The Guardian view on Boris Johnson’s Britain: cry, the corrupt country
Boris Johnson headed back to the Cop26 conference this week, doubtless hoping that his trip might divert attention from the sleaze allegations washing around his party and government at Westminster. If so, he hoped in vain. Instead, with the world’s press watching, the prime minister could not escape making a statement about the domestic crisis. In words that may eventually be replayed as often as Richard Nixon’s denial that he was a crook or Tony Blair’s claim to be pretty straight, Mr Johnson said: “I genuinely believe that the UK is not remotely a corrupt country.”
You do not have to define corruption by the most extreme standards to recognise that this is both a thoughtless exaggeration and wholly inadequate. Britain stands in a “could do better” place, ranked 11th cleanest out of 180 in Transparency International’s global corruption ratings. Yet as an anticorruption adviser to the government of Nigeria (ranked 149th) pointed out on Thursday, the UK is also a “tangential enabler” and London “the most notorious safe haven for looted funds in the world today”. British politicians and public officials may not get into office by making and taking massive bribes. They may not spend their careers salting away millions in Swiss bank accounts. But these are not the only ways of defining corruption. Polling shows that the public understands this better than the prime minister does.
The enduring problem, as Machiavelli and others argued long ago, is that corruption is a permanent and organic threat to public life. It takes several forms, large and small, which all require constant attention, in various ways, to prevent them from becoming systemic and inextricable. It is entirely typical of Mr Johnson that his remarks in Glasgow wholly ignored these real dangers and offered no criticism of, or apology for, any of the current cases that have caused such alarm.

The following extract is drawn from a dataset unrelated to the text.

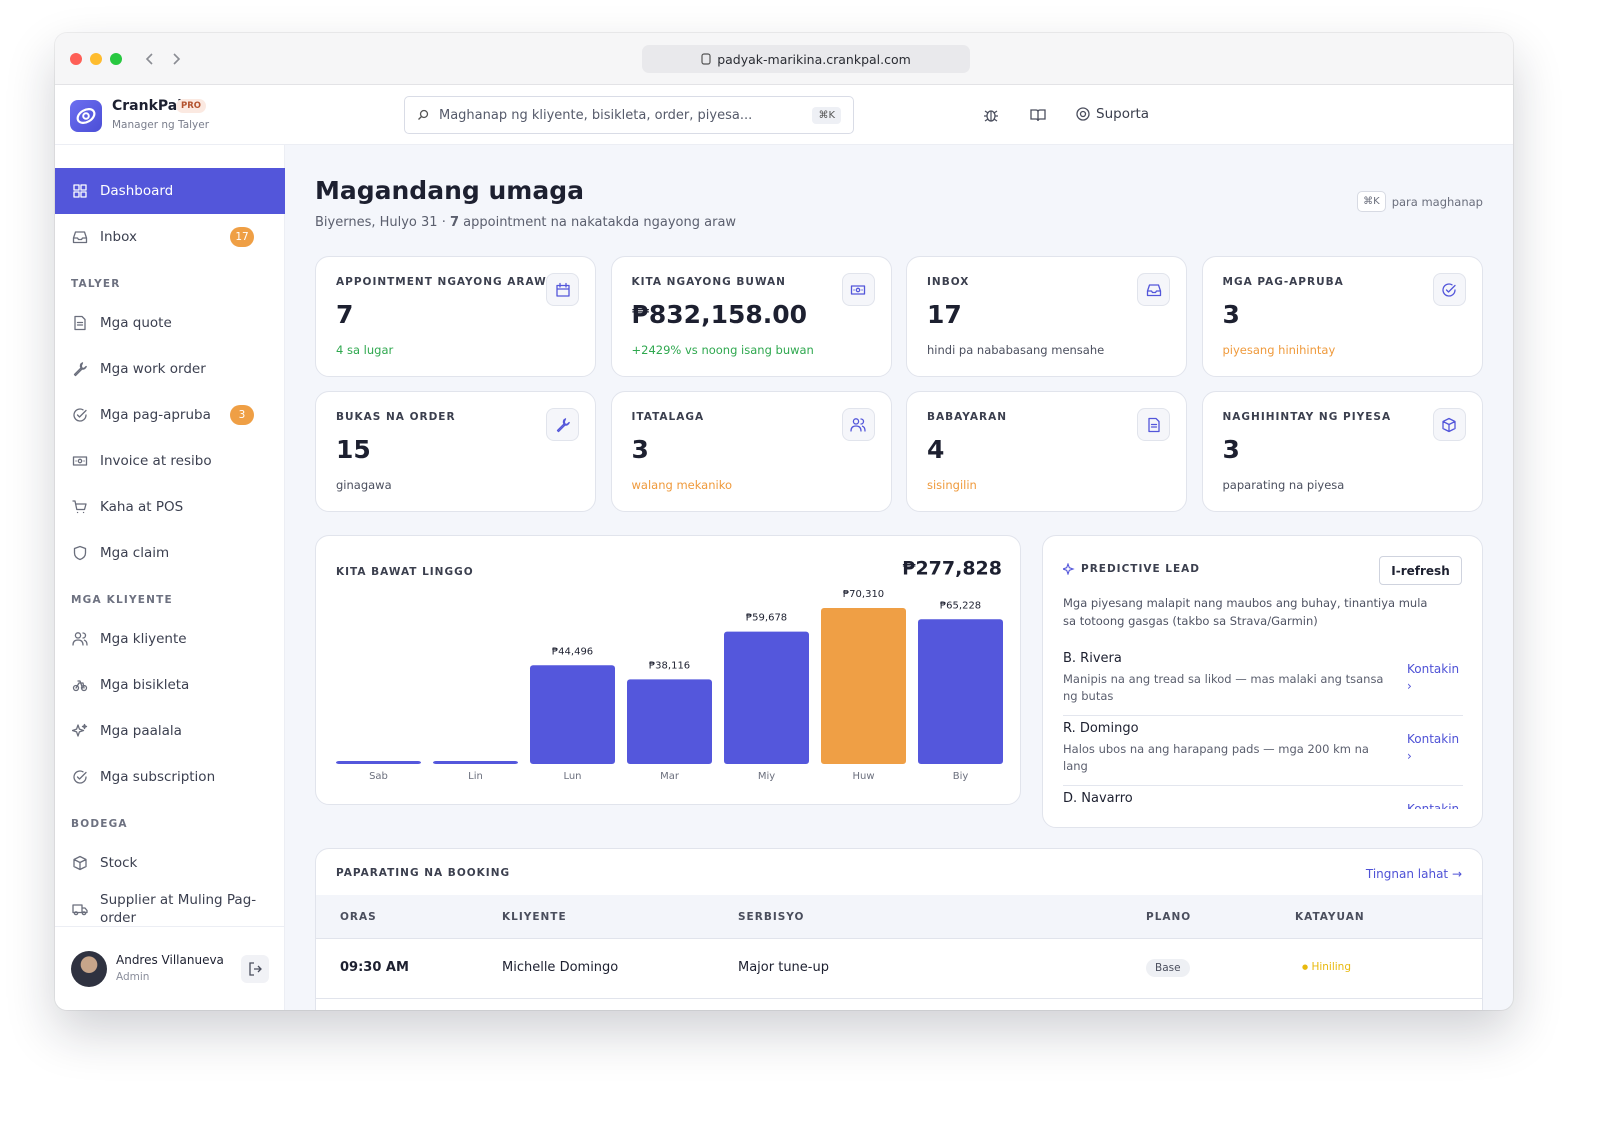 Image resolution: width=1600 pixels, height=1131 pixels. Describe the element at coordinates (1420, 570) in the screenshot. I see `refresh-button: I-refresh` at that location.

The contrast with Thursday’s interview on Radio 4’s Today programme with Lord Evans, chairman of the committee on standards in public life, could not have been starker. Where Mr Johnson blustered about Britain not being remotely a corrupt country, Lord Evans forensically explained some of the practical controls that need strengthening if Britain is not to slip further into forms of political corruption that are anything but remote. In 2018, for example, Lord Evans’s committee produced a report to tighten control of MPs’ second jobs, about which new allegations now arise almost daily, yet the report remains unimplemented.
The chancellor, Rishi Sunak, admitted on Thursday that the government must “do better” on standards. Mr Johnson, by contrast, shows no sign of either caring or wishing to act. Next week, the government will overturn the decisions for which its MPs voted in the so-called Leadsom amendment a week ago. But the real priority is now stronger measures to control outside interests. These include limits on second jobs and more financial transparency. The agenda extends wider too, to abuses such as the award of peerages, including to Tory party treasurers. Writing in Lord Evans’s latest report, Sir John Major, who established the committee in 1994, also calls for tighter controls on party funding, anathema to Mr Johnson.
It is only a generation ago that Sir John intervened to set a 21st-century moral and regulatory compass for Britain’s security services, which had previously been a law unto themselves. Ironically, given that Lord Evans was the director general of MI5 for six years, the boot is now entirely on the other foot. Today we see an upright former security chief attempting to set the compass for modern politics instead, and to instruct a prime minister who frequently appears to operate in a moral vacuum about what is required to turn blustering words into a muchneeded and properly enforced reality.